▶ _EXERCISE OBJECTIVE_: Starting from the first line, set down the entire listing exactly.

▶ _INFORMATION PROVIDED_:
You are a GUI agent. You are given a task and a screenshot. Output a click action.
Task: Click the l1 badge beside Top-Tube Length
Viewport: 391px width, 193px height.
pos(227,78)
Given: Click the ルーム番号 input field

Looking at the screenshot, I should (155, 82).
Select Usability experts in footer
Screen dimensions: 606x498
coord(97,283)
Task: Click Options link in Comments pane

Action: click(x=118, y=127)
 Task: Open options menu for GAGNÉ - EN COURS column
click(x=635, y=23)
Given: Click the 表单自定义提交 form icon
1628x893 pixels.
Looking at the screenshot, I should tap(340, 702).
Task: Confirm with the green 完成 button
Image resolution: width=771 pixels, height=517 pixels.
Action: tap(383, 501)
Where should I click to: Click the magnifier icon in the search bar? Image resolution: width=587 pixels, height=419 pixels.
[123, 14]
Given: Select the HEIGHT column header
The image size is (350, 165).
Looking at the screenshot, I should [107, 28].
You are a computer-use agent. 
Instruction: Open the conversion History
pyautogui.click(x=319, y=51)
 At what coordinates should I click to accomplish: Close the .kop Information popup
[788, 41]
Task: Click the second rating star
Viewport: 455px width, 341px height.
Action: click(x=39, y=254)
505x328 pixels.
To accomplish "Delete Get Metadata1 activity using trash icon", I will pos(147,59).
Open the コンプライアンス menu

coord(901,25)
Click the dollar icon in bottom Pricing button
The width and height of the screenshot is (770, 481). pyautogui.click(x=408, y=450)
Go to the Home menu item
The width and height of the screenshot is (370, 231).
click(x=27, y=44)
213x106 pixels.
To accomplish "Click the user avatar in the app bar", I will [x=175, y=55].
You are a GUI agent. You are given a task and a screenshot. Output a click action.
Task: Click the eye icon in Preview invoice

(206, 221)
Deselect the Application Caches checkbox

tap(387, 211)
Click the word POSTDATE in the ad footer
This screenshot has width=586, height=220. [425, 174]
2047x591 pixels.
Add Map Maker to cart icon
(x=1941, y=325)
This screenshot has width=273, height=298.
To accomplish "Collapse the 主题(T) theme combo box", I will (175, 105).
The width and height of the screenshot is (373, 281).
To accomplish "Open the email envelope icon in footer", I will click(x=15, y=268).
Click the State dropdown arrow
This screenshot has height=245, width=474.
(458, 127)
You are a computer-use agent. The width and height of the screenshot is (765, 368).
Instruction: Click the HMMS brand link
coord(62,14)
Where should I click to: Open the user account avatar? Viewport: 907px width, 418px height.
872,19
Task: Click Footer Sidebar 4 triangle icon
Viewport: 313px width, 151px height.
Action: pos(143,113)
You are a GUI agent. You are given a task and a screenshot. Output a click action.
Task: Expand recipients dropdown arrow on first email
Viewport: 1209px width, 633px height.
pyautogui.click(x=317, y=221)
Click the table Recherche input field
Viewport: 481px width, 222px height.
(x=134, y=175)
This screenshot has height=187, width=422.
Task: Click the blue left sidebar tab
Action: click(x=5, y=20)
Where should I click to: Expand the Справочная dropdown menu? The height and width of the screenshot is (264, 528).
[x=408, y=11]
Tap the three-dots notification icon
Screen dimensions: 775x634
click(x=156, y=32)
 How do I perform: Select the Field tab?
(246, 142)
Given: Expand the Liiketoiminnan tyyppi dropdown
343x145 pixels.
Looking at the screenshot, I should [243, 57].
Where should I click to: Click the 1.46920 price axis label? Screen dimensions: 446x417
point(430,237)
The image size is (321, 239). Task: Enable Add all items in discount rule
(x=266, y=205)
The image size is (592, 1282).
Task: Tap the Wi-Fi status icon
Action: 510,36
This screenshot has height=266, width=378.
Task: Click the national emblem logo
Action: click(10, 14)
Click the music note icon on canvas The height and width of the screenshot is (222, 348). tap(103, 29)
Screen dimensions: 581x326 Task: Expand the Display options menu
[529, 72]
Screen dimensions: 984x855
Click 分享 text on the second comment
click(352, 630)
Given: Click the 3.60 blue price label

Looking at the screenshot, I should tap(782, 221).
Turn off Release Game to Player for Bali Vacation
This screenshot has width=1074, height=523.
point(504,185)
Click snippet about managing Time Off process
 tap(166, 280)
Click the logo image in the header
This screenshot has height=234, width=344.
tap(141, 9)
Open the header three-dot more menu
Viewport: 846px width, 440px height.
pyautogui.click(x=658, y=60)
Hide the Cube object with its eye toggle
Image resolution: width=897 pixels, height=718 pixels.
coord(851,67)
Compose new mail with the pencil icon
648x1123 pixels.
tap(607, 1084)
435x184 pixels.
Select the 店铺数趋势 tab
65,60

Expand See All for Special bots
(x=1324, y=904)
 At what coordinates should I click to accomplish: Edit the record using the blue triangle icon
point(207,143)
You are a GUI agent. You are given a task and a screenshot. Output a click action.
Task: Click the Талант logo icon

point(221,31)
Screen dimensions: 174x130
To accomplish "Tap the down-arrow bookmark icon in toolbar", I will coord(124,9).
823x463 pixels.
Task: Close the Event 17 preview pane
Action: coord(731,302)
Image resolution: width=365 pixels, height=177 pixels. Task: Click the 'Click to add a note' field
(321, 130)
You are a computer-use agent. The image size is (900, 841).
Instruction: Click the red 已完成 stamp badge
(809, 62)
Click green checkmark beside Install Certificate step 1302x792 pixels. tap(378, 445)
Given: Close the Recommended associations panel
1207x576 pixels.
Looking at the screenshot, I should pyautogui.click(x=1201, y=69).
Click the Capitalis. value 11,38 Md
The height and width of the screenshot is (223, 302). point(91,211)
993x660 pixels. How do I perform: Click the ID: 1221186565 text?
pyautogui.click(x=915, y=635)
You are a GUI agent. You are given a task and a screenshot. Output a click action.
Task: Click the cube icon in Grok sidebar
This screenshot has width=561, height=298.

▶ _TASK OUTPUT_:
You are a GUI agent. You are given a task and a screenshot. Output a click action.
Task: Click the l1 badge beside Top-Tube Length
Viewport: 391px width, 193px height.
pos(227,78)
Given: Click the ルーム番号 input field

Looking at the screenshot, I should (155, 82).
Select Usability experts in footer
Screen dimensions: 606x498
coord(97,283)
Task: Click Options link in Comments pane

Action: click(x=118, y=127)
 Task: Open options menu for GAGNÉ - EN COURS column
click(x=635, y=23)
Given: Click the 表单自定义提交 form icon
1628x893 pixels.
Looking at the screenshot, I should tap(340, 702).
Task: Confirm with the green 完成 button
Image resolution: width=771 pixels, height=517 pixels.
Action: tap(383, 501)
Where should I click to: Click the magnifier icon in the search bar? Image resolution: width=587 pixels, height=419 pixels.
[123, 14]
Given: Select the HEIGHT column header
The image size is (350, 165).
Looking at the screenshot, I should [107, 28].
You are a computer-use agent. 
Instruction: Open the conversion History
pyautogui.click(x=319, y=51)
 At what coordinates should I click to accomplish: Close the .kop Information popup
[788, 41]
Task: Click the second rating star
Viewport: 455px width, 341px height.
Action: click(x=39, y=254)
505x328 pixels.
To accomplish "Delete Get Metadata1 activity using trash icon", I will pos(147,59).
Open the コンプライアンス menu

coord(901,25)
Click the dollar icon in bottom Pricing button
The width and height of the screenshot is (770, 481). pyautogui.click(x=408, y=450)
Go to the Home menu item
The width and height of the screenshot is (370, 231).
click(x=27, y=44)
213x106 pixels.
To accomplish "Click the user avatar in the app bar", I will [x=175, y=55].
You are a GUI agent. You are given a task and a screenshot. Output a click action.
Task: Click the eye icon in Preview invoice

(206, 221)
Deselect the Application Caches checkbox

tap(387, 211)
Click the word POSTDATE in the ad footer
This screenshot has width=586, height=220. [425, 174]
2047x591 pixels.
Add Map Maker to cart icon
(x=1941, y=325)
This screenshot has width=273, height=298.
To accomplish "Collapse the 主题(T) theme combo box", I will (175, 105).
The width and height of the screenshot is (373, 281).
To accomplish "Open the email envelope icon in footer", I will click(x=15, y=268).
Click the State dropdown arrow
This screenshot has height=245, width=474.
(458, 127)
You are a computer-use agent. The width and height of the screenshot is (765, 368).
Instruction: Click the HMMS brand link
coord(62,14)
Where should I click to: Open the user account avatar? Viewport: 907px width, 418px height.
872,19
Task: Click Footer Sidebar 4 triangle icon
Viewport: 313px width, 151px height.
Action: pos(143,113)
You are a GUI agent. You are given a task and a screenshot. Output a click action.
Task: Expand recipients dropdown arrow on first email
Viewport: 1209px width, 633px height.
pyautogui.click(x=317, y=221)
Click the table Recherche input field
Viewport: 481px width, 222px height.
(x=134, y=175)
This screenshot has height=187, width=422.
Task: Click the blue left sidebar tab
Action: click(x=5, y=20)
Where should I click to: Expand the Справочная dropdown menu? The height and width of the screenshot is (264, 528).
[x=408, y=11]
Tap the three-dots notification icon
Screen dimensions: 775x634
click(x=156, y=32)
 How do I perform: Select the Field tab?
(246, 142)
Given: Expand the Liiketoiminnan tyyppi dropdown
343x145 pixels.
Looking at the screenshot, I should [243, 57].
Where should I click to: Click the 1.46920 price axis label? Screen dimensions: 446x417
point(430,237)
The image size is (321, 239). Task: Enable Add all items in discount rule
(x=266, y=205)
The image size is (592, 1282).
Task: Tap the Wi-Fi status icon
Action: 510,36
This screenshot has height=266, width=378.
Task: Click the national emblem logo
Action: click(10, 14)
Click the music note icon on canvas The height and width of the screenshot is (222, 348). tap(103, 29)
Screen dimensions: 581x326 Task: Expand the Display options menu
[529, 72]
Screen dimensions: 984x855
Click 分享 text on the second comment
click(352, 630)
Given: Click the 3.60 blue price label

Looking at the screenshot, I should tap(782, 221).
Turn off Release Game to Player for Bali Vacation
This screenshot has width=1074, height=523.
point(504,185)
Click snippet about managing Time Off process
 tap(166, 280)
Click the logo image in the header
This screenshot has height=234, width=344.
tap(141, 9)
Open the header three-dot more menu
Viewport: 846px width, 440px height.
pyautogui.click(x=658, y=60)
Hide the Cube object with its eye toggle
Image resolution: width=897 pixels, height=718 pixels.
coord(851,67)
Compose new mail with the pencil icon
648x1123 pixels.
tap(607, 1084)
435x184 pixels.
Select the 店铺数趋势 tab
65,60

Expand See All for Special bots
(x=1324, y=904)
 At what coordinates should I click to accomplish: Edit the record using the blue triangle icon
point(207,143)
You are a GUI agent. You are given a task and a screenshot. Output a click action.
Task: Click the Талант logo icon

point(221,31)
Screen dimensions: 174x130
To accomplish "Tap the down-arrow bookmark icon in toolbar", I will coord(124,9).
823x463 pixels.
Task: Close the Event 17 preview pane
Action: coord(731,302)
Image resolution: width=365 pixels, height=177 pixels. Task: Click the 'Click to add a note' field
(321, 130)
You are a computer-use agent. The image size is (900, 841).
Instruction: Click the red 已完成 stamp badge
(809, 62)
Click green checkmark beside Install Certificate step 1302x792 pixels. tap(378, 445)
Given: Close the Recommended associations panel
1207x576 pixels.
Looking at the screenshot, I should pyautogui.click(x=1201, y=69).
Click the Capitalis. value 11,38 Md
The height and width of the screenshot is (223, 302). point(91,211)
993x660 pixels. How do I perform: Click the ID: 1221186565 text?
pyautogui.click(x=915, y=635)
You are a GUI agent. You are given a task and a screenshot. Output a click action.
Task: Click the cube icon in Grok sidebar
This screenshot has width=561, height=298.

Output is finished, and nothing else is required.